As well as Automotive applications the Duke Engine lends itself well to Marine, Aircraft and Generator/Utility Range Extender options. The output shaft, being 'geared down' to 5/6 of the piston reciprocating speed, allows the 'engine-out' torque to be higher and maximum torque to be developed at lower speeds. The Duke Engine is generally well suited to many applications of 40kW or greater.
The axial arrangement of the Duke engine lends itself well to marine outboard (vertical shaft) and Inboard (horizontal shaft) applications.
The maximum torque/power characteristics at low speed of the Duke engine are often desired in marine applications and may allow for less gear ratio change, resulting in potentially smaller, lower-drag transmission housings around the lower drive leg.
In general, the Duke engine would be best suited to marine applications of approx 50kW or greater, with the low vibration from the Duke providing performance benefits in all marine applications. The Duke engine's counter rotating cylinder group and crankshaft enable partial or complete cancellation of gyroscopic torque reactions, offering another benefit to applications where high speed manoeuvrability is required.
The Duke engine in a vertical shaft application presents all the manifold, fuel and ignition system on its upper face, allowing simple service access. With exhaust porting on the upper face of the engine an effective riser feature is intrinsic, effectively preventing water entering the engine from the exhaust system. This eliminates the need for a heavier external riser as found on traditional outboard engines.
The lower weight potential of a Duke engine is highly attractive to reduce both outboard weight and transom loads. The narrower width engine of the Duke compared to conventional V configuration engines found in larger outboards will enable tighter engine spacing with multiple outboard installations.
This combination of lighter weight, simple design and high engine torque enables a 4-stroke Duke engine to possess some of the desirable characteristics and benefits traditionally associated with 2-stroke engines while complying with 4-stroke legislative market requirements.
The service access items on the engine are concentrated on the front face of the engine in this application, allowing convenient access even when engines are close coupled to the transom.
In a horizontal shaft installation, the Duke engine offers a very low profile, a low centre of gravity and low weight that will improve the options for installing the engine under deck or seating. All of which offer benefits to craft handling and performance.
Low weight and small package size are obvious benefits in aircraft and a spark ignition Duke engine operating on kerosene offers a development potential that will be appreciated by civil and military applications alike.
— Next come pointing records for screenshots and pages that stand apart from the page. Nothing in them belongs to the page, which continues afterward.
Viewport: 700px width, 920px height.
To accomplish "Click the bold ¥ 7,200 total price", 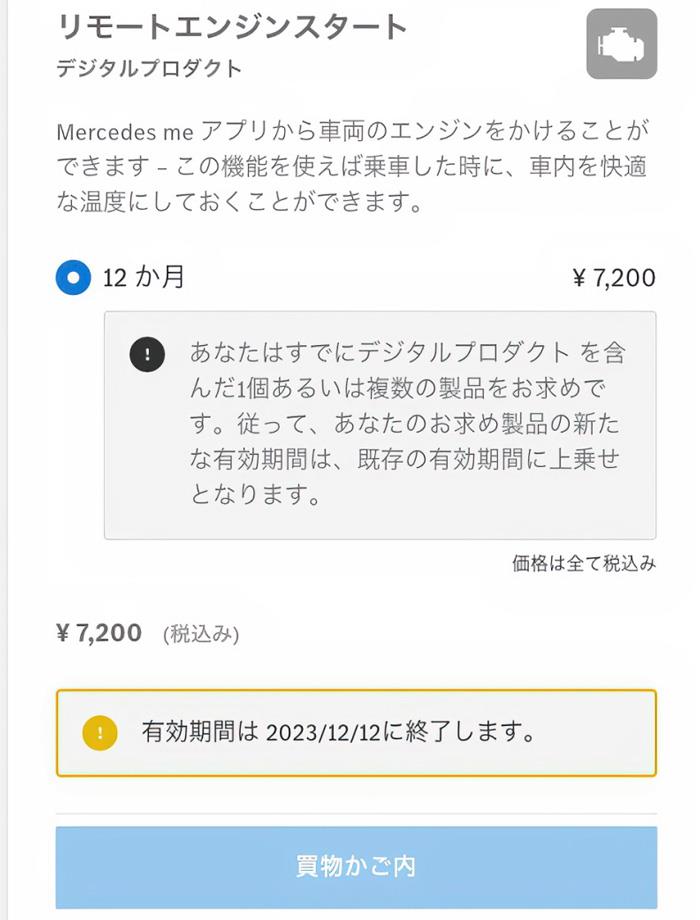I will pos(99,633).

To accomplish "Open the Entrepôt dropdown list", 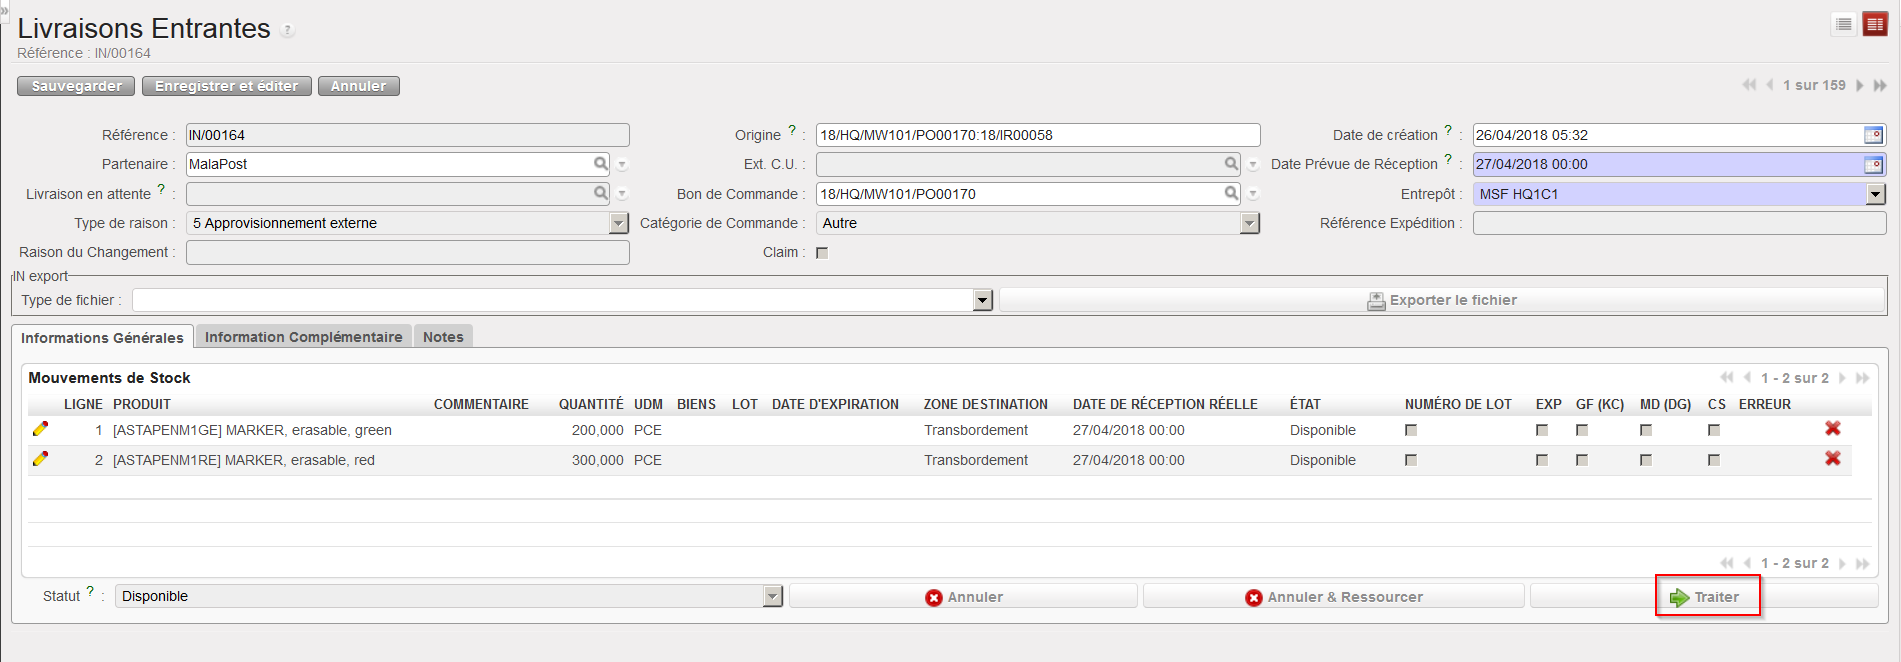I will point(1875,194).
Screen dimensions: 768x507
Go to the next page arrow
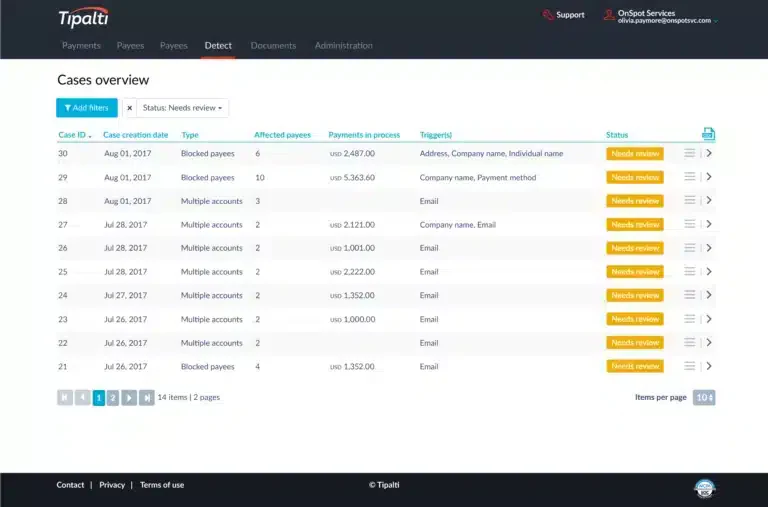129,397
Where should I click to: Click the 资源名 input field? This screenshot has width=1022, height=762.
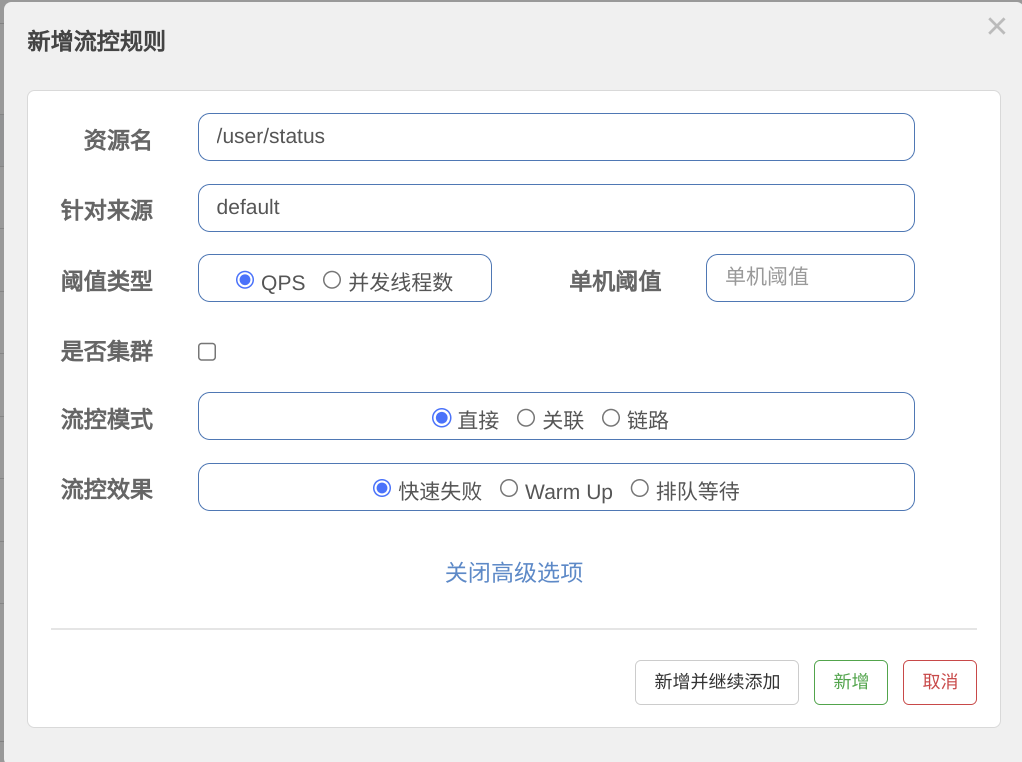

The cylindrical shape of the Duke engine lends itself well to installation in small cowlings with lower drag, and the superior balance and vibration characteristics of the axial Duke engine will be appreciated in many aerospace applications, leading to lower airframe vibration, fatigue and mount isolation requirements.
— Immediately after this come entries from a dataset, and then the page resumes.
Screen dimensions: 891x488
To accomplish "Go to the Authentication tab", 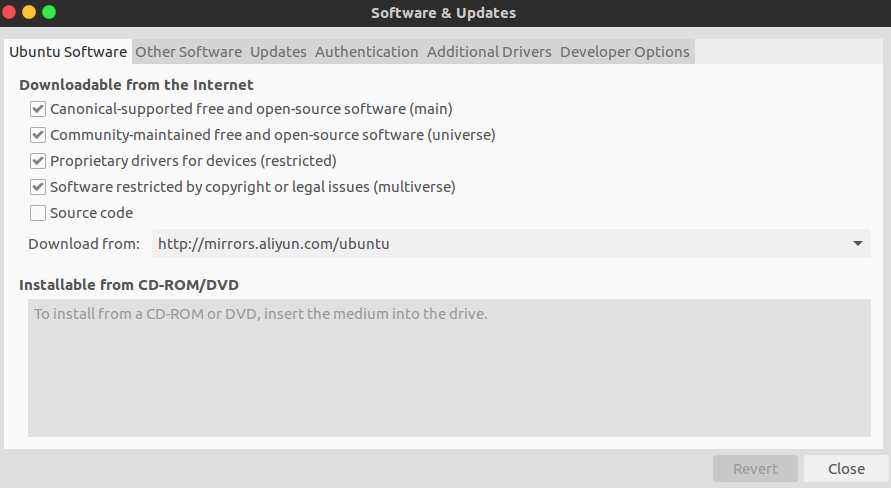I will [x=367, y=52].
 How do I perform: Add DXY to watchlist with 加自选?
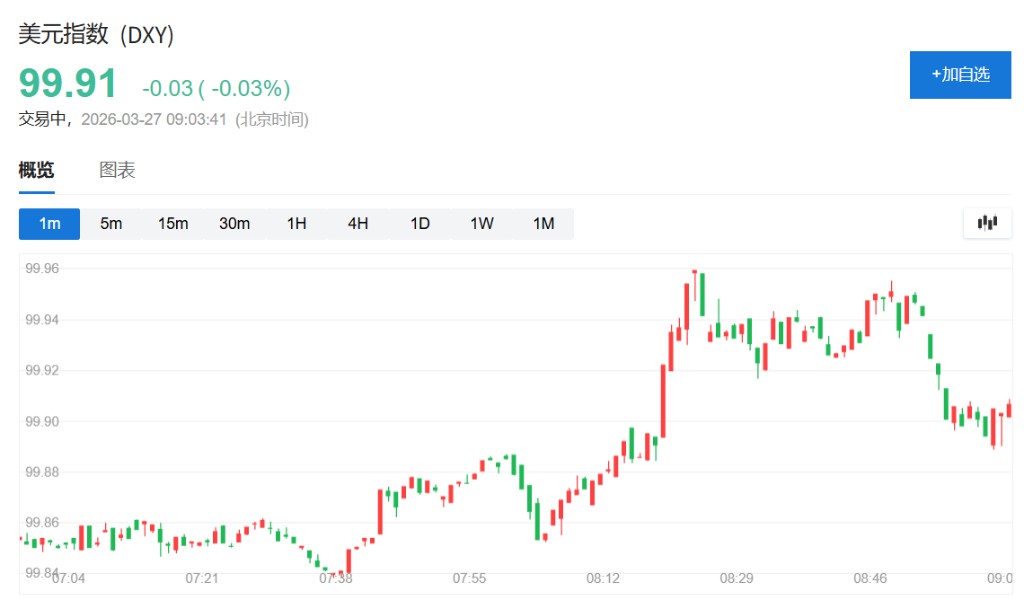point(960,75)
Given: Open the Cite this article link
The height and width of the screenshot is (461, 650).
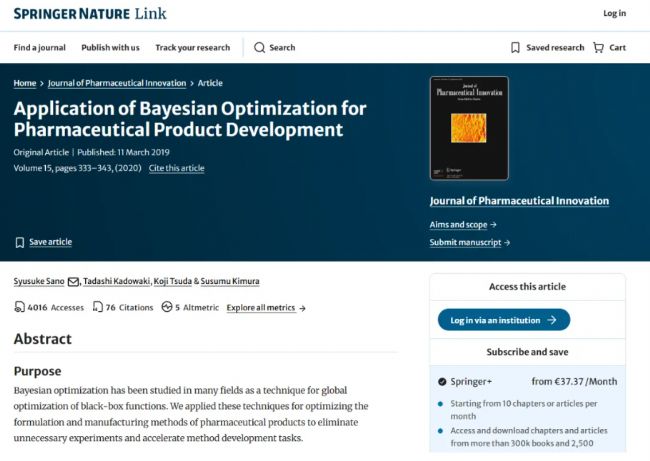Looking at the screenshot, I should (177, 168).
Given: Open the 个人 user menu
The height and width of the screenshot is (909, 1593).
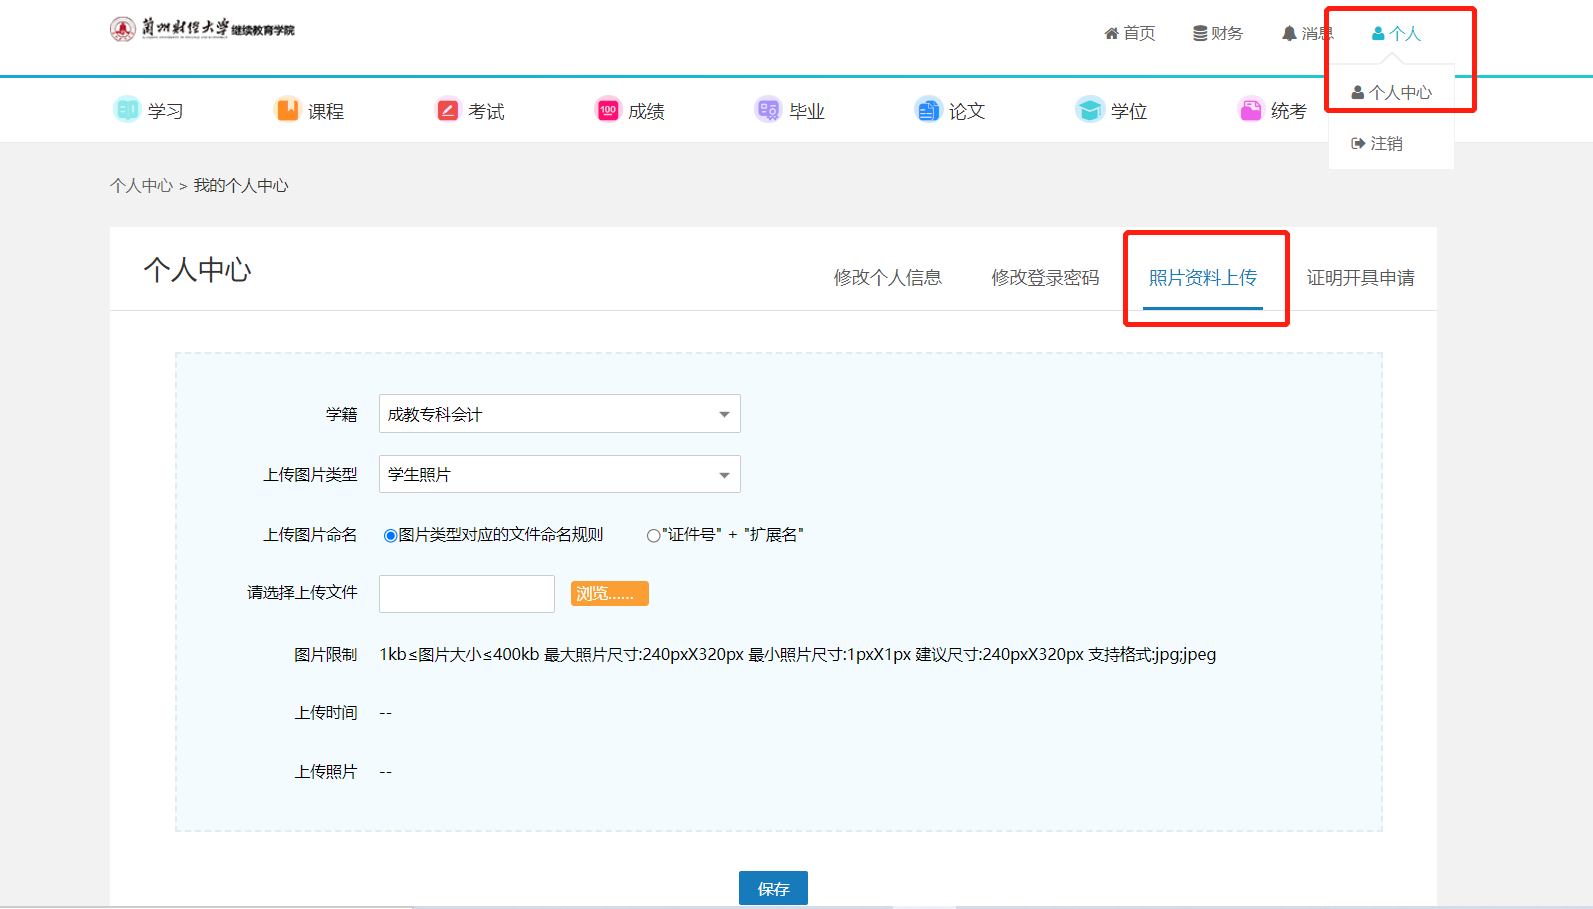Looking at the screenshot, I should coord(1395,34).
These characteristics combine to offer a prospect of a Duke reciprocating engine being a viable alternative to some current smaller turbo shaft propulsion and auxiliary power unit applications.
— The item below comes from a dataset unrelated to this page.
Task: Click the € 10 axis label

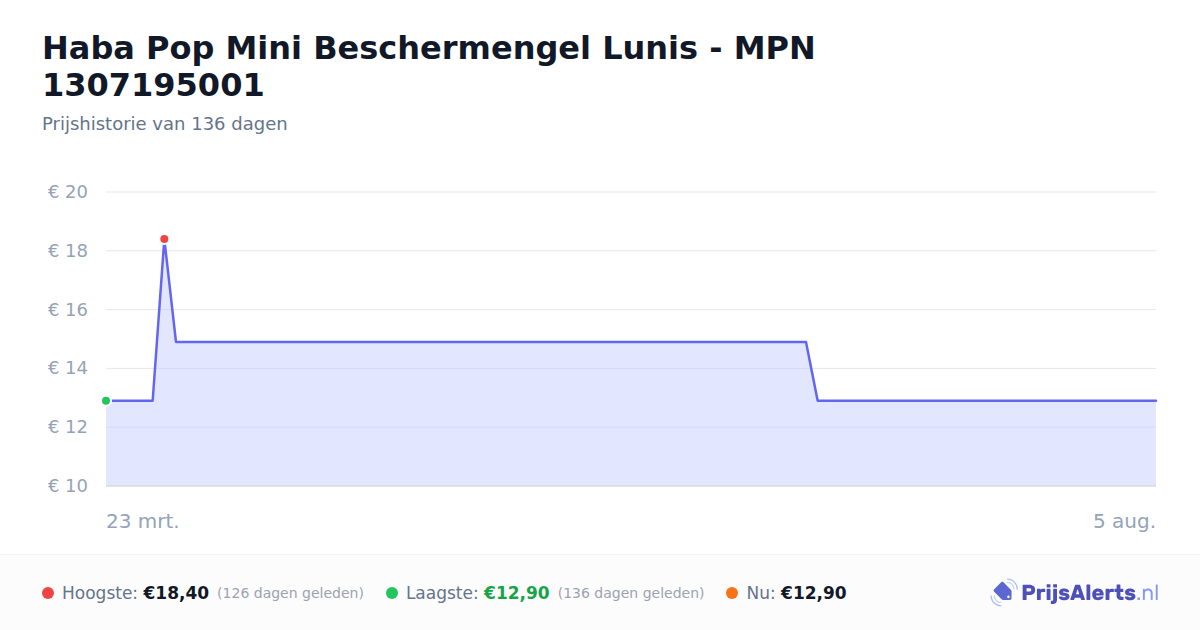Action: pyautogui.click(x=68, y=486)
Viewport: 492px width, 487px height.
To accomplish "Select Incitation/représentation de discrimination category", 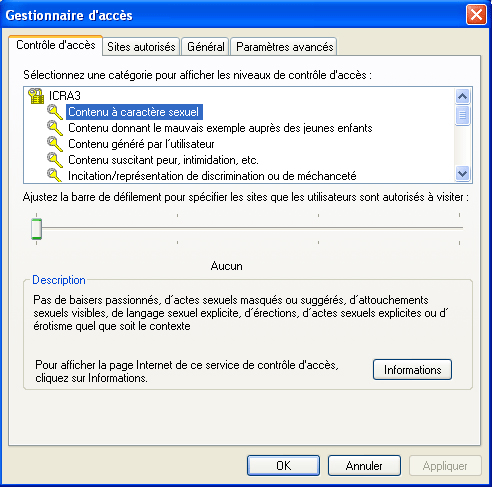I will [212, 176].
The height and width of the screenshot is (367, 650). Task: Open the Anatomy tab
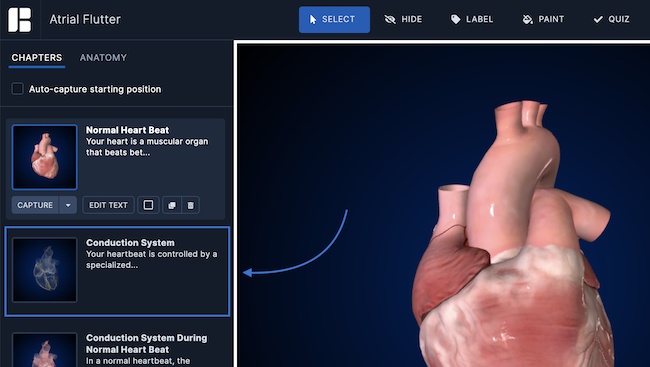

Duke's counter-rotating cylinder group offers partial cancellation of gyroscopic torque reactions. The Duke output shaft being intrinsically “geared down” to 5/6 of the piston reciprocating speed allows the engine out torque to be higher and max power developed at lower speeds.
This combination of the Duke engine’s unique features would allow a Duke engine to produce a higher output and turn a larger propeller before high tip speeds required the use of a gear box.
Once again the 'geared down' output shaft of the Duke delivers higher engine-out torque and maximum power is developed at lower speeds is significant.
These characteristics may be useful in applications where the required speed is fixed as with some AC generators for example. The cylindrical package shape is similar to electrical generator configurations and offers the opportunity of a compact and efficiently packaged overall machine.
The light weight of the Duke will be of particular benefit where generators or pumps are required to be air or manually transportable, for example in Emergency services or military applications. And the potential to operate on kerosene is highly desirable, something not widely available in standard smaller, lightweight generators.
APUs are another application area where Duke technology can provide significant advantages.